Charles Reginald Le Bargy was born on 1st September 1893 at 16 Les Amballes, St Peter Port, Guernsey. Channel Islands the fourth eldest of five boys of James Eugene Joseph Le Bargy and Emily Le Bargy nee Fowler.

He was educated at Amherst School in Guernsey as were his four brothers.

After leaving 16 Les Amballes in 1897 he moved with his family into No 14 St Clements Rd. At the age of 16 in 1909 he joined the Royal Navy serving first on HMS Leviathon (see photo on last page) after serving throughout the First World War he was finally pensioned off in 1933 as Chief Petty Officer. However the lure of the sea was too strong when in 1938 he once again volunteered and was accepted back into service. There follows an account of his remarkable naval career which was reported in the Guernsey Press of 26th September 1945, it tells of how he gained the DSM and George Medal whilst serving in Malta. These medals can be viewed at The Castle Cornet Museum, St Peter Port, Guernsey where they were placed by his wife shortly after his passing in 1980.

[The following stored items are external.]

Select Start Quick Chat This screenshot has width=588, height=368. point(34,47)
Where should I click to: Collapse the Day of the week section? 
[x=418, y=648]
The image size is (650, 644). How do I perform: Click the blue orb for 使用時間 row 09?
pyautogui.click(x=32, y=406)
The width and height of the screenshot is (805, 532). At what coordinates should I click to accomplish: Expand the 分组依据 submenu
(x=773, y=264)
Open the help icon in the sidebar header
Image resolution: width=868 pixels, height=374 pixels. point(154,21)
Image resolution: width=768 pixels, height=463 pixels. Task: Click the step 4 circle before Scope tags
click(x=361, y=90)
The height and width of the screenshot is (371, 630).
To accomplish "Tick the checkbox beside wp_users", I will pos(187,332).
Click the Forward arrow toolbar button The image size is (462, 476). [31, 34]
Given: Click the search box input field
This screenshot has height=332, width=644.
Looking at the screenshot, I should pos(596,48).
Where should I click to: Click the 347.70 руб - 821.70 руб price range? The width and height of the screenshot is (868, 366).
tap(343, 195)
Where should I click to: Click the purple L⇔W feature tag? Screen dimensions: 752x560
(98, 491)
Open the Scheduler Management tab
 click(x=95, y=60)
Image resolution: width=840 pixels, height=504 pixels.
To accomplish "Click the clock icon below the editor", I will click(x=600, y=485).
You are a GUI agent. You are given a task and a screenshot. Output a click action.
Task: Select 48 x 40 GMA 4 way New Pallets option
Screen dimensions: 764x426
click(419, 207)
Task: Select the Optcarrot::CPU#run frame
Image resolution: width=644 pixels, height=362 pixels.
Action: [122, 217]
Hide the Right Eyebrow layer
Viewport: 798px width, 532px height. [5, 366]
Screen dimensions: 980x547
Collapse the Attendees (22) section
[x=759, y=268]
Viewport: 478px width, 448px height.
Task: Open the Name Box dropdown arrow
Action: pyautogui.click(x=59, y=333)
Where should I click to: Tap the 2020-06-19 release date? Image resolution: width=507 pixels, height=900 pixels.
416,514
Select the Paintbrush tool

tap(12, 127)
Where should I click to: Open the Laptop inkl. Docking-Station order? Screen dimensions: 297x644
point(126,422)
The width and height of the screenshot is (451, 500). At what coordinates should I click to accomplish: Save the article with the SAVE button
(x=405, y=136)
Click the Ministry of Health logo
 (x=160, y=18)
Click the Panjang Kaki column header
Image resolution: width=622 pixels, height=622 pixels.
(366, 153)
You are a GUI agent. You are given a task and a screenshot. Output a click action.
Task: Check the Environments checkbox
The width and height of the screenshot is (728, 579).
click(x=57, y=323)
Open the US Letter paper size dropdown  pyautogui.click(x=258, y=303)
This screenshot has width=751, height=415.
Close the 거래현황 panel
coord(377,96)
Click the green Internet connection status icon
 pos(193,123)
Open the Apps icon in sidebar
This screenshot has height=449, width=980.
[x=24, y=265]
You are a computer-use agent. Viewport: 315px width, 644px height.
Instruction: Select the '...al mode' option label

Charles or Chas as he was better known was married twice, firstly in Portsmouth, England to Ms Emanuel in 1922. They had one son in 1923 who they baptized Reginald William Eugene 'Reggie' visited Guernsey regularly up until he died in 1981. He had a distinctive Welsh accent and was a very quiet gentleman who always made a point of visiting his Aunt May Le Bargy when in the island as she had looked after him on many occasions when he was a baby.

Charles was eventually divorced from Ms Emanuel and in the 1930s he was remarried to Winifred Wheaton . In 1940 they had a son who they named Roger Charles during this period they were in Malta which suffered heavy bombing from the enemy for much of the war. Wins nursing training was very useful at this time.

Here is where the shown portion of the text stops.